Problem :: Copy out each line of the listing below that contains the word "computer".

Record excerpts ::
════════
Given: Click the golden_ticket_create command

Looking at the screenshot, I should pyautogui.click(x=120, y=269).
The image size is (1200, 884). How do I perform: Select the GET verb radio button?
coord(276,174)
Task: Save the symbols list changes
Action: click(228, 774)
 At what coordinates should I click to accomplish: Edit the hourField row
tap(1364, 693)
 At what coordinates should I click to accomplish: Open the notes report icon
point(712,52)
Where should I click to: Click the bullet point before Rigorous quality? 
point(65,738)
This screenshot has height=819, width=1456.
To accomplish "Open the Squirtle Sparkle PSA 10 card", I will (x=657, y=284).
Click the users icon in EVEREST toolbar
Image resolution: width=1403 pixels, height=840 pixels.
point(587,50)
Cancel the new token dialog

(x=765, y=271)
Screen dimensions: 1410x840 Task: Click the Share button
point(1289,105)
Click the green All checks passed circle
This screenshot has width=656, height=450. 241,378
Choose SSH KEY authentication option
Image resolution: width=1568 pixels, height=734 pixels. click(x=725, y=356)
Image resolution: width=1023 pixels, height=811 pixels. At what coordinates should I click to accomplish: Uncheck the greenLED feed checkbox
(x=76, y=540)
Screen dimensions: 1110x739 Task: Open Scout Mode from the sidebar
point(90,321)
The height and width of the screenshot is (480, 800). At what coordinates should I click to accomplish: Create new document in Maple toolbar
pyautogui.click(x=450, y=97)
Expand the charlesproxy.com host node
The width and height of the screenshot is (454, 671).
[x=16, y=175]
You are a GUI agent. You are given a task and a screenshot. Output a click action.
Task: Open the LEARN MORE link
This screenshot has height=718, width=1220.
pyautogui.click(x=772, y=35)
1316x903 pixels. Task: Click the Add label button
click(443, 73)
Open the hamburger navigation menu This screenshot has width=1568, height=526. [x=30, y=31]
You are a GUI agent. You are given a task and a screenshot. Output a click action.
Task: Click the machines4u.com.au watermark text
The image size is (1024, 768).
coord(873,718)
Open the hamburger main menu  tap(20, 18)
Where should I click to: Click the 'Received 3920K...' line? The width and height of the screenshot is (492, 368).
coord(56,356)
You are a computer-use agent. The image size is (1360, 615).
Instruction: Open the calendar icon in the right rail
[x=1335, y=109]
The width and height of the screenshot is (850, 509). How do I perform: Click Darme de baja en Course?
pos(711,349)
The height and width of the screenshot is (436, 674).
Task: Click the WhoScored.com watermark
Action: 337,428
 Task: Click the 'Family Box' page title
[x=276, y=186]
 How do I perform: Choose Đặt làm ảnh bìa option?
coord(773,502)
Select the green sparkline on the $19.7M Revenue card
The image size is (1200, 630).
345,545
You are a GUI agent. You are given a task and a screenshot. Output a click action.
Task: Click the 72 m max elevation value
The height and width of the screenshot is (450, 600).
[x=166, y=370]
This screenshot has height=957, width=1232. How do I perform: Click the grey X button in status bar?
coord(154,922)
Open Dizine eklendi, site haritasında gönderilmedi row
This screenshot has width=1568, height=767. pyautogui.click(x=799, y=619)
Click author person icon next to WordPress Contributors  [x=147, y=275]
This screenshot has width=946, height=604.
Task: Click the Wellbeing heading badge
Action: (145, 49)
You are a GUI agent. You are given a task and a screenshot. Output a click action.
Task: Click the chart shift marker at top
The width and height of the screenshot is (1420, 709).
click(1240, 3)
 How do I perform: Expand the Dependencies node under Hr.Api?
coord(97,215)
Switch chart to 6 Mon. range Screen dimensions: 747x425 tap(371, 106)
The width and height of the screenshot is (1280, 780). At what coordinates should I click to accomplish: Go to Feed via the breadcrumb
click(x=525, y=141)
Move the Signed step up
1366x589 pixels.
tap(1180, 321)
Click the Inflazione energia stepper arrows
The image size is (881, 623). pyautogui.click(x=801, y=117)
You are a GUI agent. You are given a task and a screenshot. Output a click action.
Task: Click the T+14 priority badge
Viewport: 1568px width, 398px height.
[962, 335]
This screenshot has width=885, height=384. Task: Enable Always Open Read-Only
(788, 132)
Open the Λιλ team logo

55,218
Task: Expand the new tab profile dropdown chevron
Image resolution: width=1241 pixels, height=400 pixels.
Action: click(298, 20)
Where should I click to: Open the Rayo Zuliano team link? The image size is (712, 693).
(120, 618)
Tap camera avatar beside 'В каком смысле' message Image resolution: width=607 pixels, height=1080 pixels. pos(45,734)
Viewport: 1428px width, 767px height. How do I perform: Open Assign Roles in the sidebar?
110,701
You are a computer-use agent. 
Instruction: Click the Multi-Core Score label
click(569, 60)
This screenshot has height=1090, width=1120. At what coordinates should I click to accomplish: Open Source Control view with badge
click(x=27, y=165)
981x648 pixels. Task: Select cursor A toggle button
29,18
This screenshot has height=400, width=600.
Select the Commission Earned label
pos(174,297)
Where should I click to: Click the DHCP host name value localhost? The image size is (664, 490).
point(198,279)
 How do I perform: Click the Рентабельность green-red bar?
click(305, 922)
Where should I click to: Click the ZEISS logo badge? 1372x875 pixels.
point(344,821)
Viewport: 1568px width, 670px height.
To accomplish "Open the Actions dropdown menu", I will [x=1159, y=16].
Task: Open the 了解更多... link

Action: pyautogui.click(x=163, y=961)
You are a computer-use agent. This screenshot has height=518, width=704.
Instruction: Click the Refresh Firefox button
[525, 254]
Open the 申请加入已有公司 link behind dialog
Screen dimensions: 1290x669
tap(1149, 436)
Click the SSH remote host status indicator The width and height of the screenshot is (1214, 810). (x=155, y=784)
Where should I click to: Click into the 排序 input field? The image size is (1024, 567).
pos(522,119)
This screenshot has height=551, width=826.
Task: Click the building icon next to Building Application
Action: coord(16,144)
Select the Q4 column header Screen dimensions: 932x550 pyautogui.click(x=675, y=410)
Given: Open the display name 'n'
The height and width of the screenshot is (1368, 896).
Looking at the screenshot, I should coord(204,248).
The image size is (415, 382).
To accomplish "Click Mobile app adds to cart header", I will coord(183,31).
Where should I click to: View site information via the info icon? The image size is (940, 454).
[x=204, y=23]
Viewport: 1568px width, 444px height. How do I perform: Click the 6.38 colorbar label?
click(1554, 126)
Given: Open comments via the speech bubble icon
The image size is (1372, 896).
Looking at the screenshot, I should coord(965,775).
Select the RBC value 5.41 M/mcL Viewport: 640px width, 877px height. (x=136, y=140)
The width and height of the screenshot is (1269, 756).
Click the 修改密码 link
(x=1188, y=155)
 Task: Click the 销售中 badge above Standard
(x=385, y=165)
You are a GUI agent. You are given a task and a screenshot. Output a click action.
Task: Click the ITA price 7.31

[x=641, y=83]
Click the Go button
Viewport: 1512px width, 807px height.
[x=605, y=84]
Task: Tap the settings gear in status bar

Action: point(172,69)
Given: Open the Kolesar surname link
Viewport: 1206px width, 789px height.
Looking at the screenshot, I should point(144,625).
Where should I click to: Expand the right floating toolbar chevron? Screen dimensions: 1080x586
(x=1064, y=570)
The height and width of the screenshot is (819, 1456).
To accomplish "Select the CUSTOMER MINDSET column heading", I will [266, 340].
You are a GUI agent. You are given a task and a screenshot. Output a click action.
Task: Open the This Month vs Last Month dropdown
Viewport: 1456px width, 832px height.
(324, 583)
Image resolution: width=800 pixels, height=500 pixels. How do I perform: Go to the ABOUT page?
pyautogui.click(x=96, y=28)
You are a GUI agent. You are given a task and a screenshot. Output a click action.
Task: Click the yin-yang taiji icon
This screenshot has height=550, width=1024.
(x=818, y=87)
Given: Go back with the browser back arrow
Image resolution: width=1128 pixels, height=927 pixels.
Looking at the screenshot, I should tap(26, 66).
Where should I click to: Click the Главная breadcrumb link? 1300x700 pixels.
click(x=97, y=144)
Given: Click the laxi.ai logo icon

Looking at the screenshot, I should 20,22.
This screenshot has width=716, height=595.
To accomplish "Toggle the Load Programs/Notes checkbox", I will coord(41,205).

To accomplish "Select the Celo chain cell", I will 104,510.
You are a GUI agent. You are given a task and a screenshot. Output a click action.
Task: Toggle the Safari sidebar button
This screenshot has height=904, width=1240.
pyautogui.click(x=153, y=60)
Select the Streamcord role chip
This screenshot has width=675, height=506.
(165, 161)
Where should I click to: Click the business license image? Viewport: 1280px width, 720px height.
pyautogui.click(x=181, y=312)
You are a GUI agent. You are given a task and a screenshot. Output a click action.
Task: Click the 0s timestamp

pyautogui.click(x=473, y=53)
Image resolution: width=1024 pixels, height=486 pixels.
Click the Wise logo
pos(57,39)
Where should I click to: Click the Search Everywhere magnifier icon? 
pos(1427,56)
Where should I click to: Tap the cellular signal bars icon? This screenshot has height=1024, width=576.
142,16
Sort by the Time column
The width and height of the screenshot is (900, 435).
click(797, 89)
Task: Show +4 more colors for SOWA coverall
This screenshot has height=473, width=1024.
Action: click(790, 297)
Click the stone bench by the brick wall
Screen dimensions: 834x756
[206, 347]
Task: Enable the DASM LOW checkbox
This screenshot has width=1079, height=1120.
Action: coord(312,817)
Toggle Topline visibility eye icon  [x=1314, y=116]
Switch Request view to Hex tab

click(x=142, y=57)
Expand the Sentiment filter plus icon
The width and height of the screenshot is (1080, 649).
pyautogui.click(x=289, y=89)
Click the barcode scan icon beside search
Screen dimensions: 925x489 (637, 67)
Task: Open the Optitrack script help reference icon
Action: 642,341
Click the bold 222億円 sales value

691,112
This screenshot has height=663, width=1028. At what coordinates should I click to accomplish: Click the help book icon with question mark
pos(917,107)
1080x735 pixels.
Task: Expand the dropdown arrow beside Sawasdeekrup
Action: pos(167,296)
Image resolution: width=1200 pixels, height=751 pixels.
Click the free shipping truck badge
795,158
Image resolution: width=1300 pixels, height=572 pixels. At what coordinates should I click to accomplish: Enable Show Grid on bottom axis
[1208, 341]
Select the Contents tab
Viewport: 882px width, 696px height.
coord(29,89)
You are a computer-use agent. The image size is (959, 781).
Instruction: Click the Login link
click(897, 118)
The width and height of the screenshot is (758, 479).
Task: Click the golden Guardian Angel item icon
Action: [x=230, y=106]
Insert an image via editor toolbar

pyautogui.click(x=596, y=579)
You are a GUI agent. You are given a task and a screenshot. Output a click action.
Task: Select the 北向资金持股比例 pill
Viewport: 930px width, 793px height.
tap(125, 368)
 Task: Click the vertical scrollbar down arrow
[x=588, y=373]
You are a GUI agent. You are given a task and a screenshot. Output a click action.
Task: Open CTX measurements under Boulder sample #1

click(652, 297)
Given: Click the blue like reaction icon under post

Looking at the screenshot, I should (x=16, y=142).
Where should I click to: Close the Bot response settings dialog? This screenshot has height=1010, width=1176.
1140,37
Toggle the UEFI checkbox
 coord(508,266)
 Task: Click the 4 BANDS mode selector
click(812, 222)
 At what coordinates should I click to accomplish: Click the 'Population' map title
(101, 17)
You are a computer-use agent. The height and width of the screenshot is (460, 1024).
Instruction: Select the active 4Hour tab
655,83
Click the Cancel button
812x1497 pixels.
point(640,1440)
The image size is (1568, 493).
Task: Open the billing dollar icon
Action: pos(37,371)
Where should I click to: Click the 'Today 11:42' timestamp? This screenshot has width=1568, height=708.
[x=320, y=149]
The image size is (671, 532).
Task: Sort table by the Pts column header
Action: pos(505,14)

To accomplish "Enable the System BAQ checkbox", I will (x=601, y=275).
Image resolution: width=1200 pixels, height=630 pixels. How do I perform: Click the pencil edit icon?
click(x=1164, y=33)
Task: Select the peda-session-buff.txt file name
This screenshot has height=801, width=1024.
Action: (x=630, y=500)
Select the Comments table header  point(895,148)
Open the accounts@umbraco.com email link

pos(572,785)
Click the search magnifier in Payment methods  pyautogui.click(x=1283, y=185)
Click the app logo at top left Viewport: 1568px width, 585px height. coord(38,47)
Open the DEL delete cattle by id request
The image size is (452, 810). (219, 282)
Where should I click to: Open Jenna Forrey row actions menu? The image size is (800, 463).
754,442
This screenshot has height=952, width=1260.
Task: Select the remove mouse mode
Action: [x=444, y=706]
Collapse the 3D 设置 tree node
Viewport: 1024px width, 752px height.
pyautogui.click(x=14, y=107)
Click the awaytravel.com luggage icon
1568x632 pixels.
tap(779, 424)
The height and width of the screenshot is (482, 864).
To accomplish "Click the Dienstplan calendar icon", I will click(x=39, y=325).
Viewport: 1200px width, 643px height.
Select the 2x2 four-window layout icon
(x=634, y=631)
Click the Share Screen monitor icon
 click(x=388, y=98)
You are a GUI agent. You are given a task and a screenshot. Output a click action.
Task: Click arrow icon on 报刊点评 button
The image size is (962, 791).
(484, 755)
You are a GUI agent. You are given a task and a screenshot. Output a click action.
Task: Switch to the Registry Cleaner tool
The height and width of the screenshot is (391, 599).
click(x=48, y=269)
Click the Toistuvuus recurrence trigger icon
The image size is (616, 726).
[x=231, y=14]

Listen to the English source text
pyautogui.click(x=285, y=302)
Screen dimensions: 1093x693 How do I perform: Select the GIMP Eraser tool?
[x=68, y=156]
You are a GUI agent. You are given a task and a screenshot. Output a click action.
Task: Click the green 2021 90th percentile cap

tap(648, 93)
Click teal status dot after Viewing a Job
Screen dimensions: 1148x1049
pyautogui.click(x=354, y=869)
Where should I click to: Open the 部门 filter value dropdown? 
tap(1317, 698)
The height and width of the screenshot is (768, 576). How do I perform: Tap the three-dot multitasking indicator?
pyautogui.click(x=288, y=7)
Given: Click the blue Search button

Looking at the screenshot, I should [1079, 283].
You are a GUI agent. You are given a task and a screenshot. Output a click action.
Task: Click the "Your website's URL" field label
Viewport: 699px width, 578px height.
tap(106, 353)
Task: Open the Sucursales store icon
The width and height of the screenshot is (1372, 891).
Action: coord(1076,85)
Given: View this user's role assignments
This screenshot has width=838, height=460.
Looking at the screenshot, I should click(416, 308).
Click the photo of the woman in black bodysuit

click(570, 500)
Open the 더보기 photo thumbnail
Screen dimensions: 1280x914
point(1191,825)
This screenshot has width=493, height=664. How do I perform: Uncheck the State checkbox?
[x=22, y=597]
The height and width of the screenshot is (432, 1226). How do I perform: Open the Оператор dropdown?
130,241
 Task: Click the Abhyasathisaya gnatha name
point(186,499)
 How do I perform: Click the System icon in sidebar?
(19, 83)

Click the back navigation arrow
════════
Answer area ::
You are a computer-use agent. The image size is (1360, 615).
You are a computer-use agent. 
You are a computer-use agent. This screenshot has height=518, width=704.
You are a computer-use agent. The image size is (959, 781).
You are a computer-use agent. The height and width of the screenshot is (460, 1024).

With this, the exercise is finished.